2022年4月17日 1面
ロシアによる侵略が続くウクライナから日本へ避難民の受け入れが進んでいます。公明党は「日本にできる支援を最大限に行っていきたい」(山口那津男代表)として、政府の取り組みを強力に後押し。現場では、一人一人の避難民が安心して生活できるよう、きめ細かい支援に奔走しています。
■受け入れ、住居確保 後押し/党のネットワークの力生かす
今月5日の大阪国際空港(伊丹空港)で、大阪府吹田市在住の重山保人さん、ウクライナ人のネリさん夫妻が首都キーウ(キエフ)から避難してきた娘と孫と感動の再会。実現の陰には、石川ひろたか参院議員と野田泰弘市議の連携プレーがありました。

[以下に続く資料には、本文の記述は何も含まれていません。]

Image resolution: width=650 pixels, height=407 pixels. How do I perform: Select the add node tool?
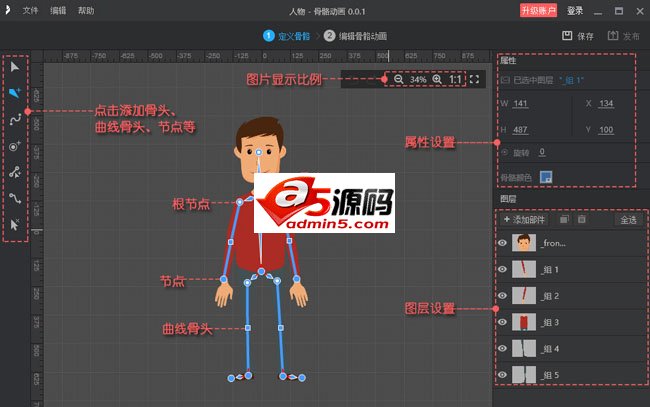pyautogui.click(x=14, y=145)
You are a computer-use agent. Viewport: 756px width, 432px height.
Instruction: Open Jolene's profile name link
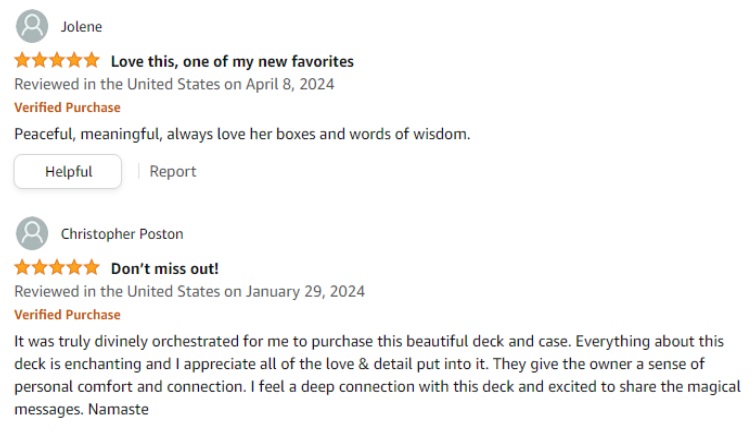(81, 27)

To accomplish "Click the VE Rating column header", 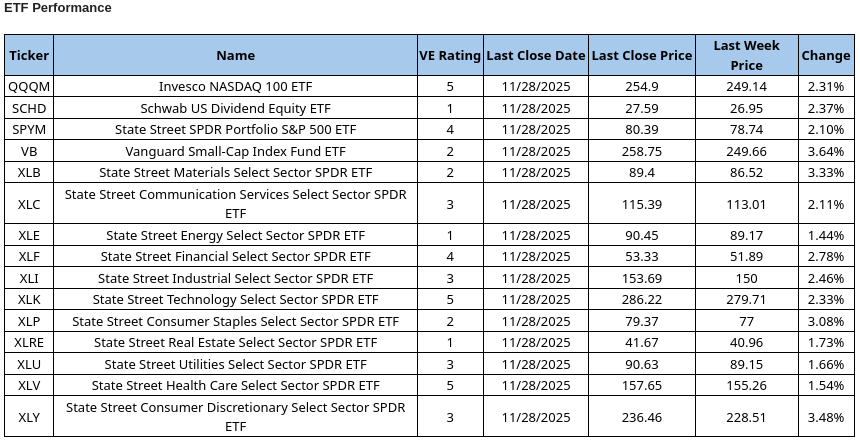I will pyautogui.click(x=449, y=56).
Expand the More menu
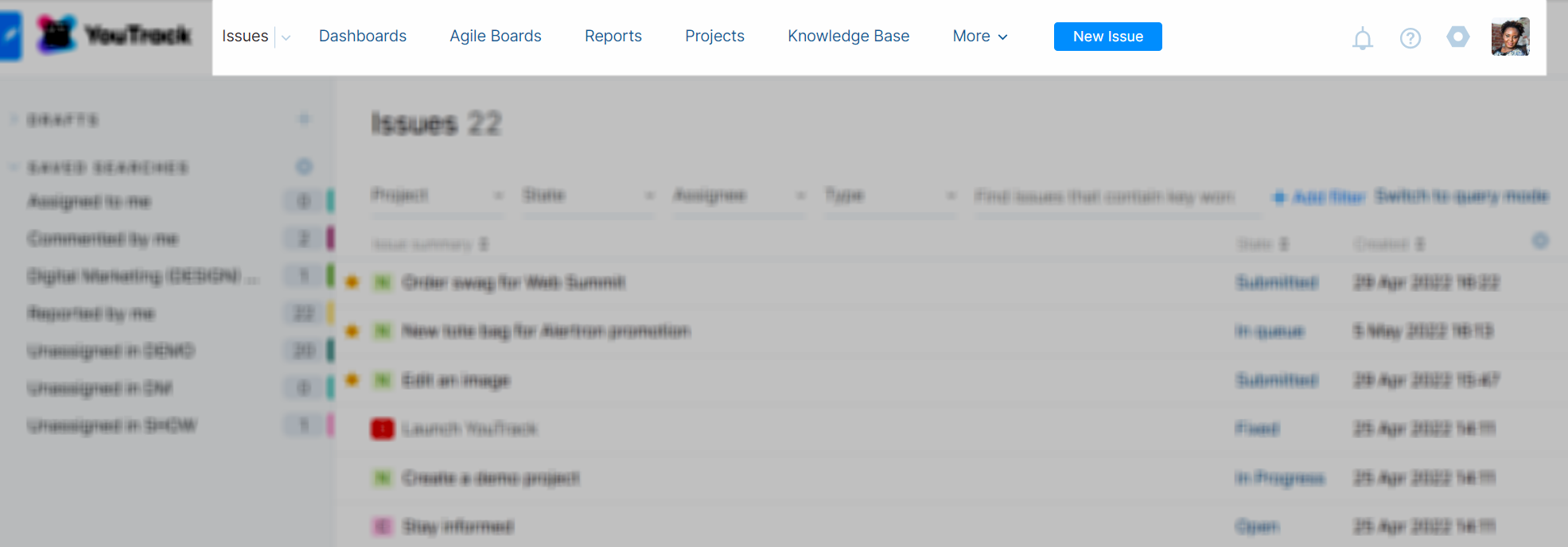The image size is (1568, 547). 980,37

「娘と孫を日本に呼び寄せたい」。夫妻の意向を知った公明支持者が野田氏に伝え、野田氏から石川氏につなぎました。石川氏は直ちに外務省に2人の支援を要請。状況を逐一確認し、援助を求め続けました。また、市議会公明党の働き掛けもあり、市営住宅の提供など生活全般への支援体制も整えられました。
一方、東京都では、3月から避難民が都営住宅に入居しています。都議会公明党の訴えにより、ベッドが用意されるなど避難民に寄り添った準備がなされています。今月11日には、竹谷とし子参院議員と、早期入居に尽力した松葉多美子、高久則男両都議が避難民の親子を訪ね、生活への不安や課題を聴きました。
■支援強化めざし党内に対策本部
公明党はウクライナ避難民の積極的な受け入れをいち早く求めてきました。3月14日、松野博一官房長官に緊急提言を提出し、日本に親族などの身元保証人がいない避難民への査証(ビザ)発給が実現しました。同23日には、山口代表が岸田文雄首相と会談し、避難民急増を踏まえ「追加の人道支援を」と直談判。これを受け、岸田首相が1億ドルの追加支援を打ち出しました。
同25日に行われた、山口代表らと、ウクライナ・東欧5カ国(ポーランド、ハンガリー、ルーマニア、スロバキア、モルドバ)の駐日大使らの会談では、日本の支援に謝意が表明されました。併せて「公明党のネットワークの力を頼りにしている」との期待が寄せられました。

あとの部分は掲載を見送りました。